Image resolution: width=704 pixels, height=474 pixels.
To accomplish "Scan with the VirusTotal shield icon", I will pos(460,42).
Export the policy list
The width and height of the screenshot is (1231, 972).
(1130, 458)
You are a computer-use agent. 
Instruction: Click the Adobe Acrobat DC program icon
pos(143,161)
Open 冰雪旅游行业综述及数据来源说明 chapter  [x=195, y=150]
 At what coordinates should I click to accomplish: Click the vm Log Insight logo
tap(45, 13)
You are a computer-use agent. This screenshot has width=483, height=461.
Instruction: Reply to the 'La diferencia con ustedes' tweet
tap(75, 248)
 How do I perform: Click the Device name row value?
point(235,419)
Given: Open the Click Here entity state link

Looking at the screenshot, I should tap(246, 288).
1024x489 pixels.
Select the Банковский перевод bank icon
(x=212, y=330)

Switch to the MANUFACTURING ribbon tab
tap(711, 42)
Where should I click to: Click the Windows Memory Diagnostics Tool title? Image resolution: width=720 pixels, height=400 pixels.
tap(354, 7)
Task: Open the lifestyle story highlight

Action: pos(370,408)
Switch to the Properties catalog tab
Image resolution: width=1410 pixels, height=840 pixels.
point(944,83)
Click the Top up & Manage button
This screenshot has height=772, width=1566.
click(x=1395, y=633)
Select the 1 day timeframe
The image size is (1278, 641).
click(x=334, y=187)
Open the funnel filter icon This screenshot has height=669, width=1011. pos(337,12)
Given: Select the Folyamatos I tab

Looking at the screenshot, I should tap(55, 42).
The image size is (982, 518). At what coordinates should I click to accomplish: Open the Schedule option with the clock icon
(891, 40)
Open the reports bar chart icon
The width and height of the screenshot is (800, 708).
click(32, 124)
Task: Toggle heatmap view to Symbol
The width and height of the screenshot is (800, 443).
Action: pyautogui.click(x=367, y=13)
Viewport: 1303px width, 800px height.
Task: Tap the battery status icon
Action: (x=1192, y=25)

Requirement
Give back the entries above precisely as they appear.

Response below
Image resolution: width=704 pixels, height=474 pixels.
To accomplish "Scan with the VirusTotal shield icon", I will pos(460,42).
Export the policy list
The width and height of the screenshot is (1231, 972).
(1130, 458)
You are a computer-use agent. 
Instruction: Click the Adobe Acrobat DC program icon
pos(143,161)
Open 冰雪旅游行业综述及数据来源说明 chapter  [x=195, y=150]
 At what coordinates should I click to accomplish: Click the vm Log Insight logo
tap(45, 13)
You are a computer-use agent. This screenshot has width=483, height=461.
Instruction: Reply to the 'La diferencia con ustedes' tweet
tap(75, 248)
 How do I perform: Click the Device name row value?
point(235,419)
Given: Open the Click Here entity state link

Looking at the screenshot, I should tap(246, 288).
1024x489 pixels.
Select the Банковский перевод bank icon
(x=212, y=330)

Switch to the MANUFACTURING ribbon tab
tap(711, 42)
Where should I click to: Click the Windows Memory Diagnostics Tool title? Image resolution: width=720 pixels, height=400 pixels.
tap(354, 7)
Task: Open the lifestyle story highlight

Action: pos(370,408)
Switch to the Properties catalog tab
Image resolution: width=1410 pixels, height=840 pixels.
point(944,83)
Click the Top up & Manage button
This screenshot has height=772, width=1566.
click(x=1395, y=633)
Select the 1 day timeframe
The image size is (1278, 641).
click(x=334, y=187)
Open the funnel filter icon This screenshot has height=669, width=1011. pos(337,12)
Given: Select the Folyamatos I tab

Looking at the screenshot, I should tap(55, 42).
The image size is (982, 518). At what coordinates should I click to accomplish: Open the Schedule option with the clock icon
(891, 40)
Open the reports bar chart icon
The width and height of the screenshot is (800, 708).
click(32, 124)
Task: Toggle heatmap view to Symbol
The width and height of the screenshot is (800, 443).
Action: pyautogui.click(x=367, y=13)
Viewport: 1303px width, 800px height.
Task: Tap the battery status icon
Action: (x=1192, y=25)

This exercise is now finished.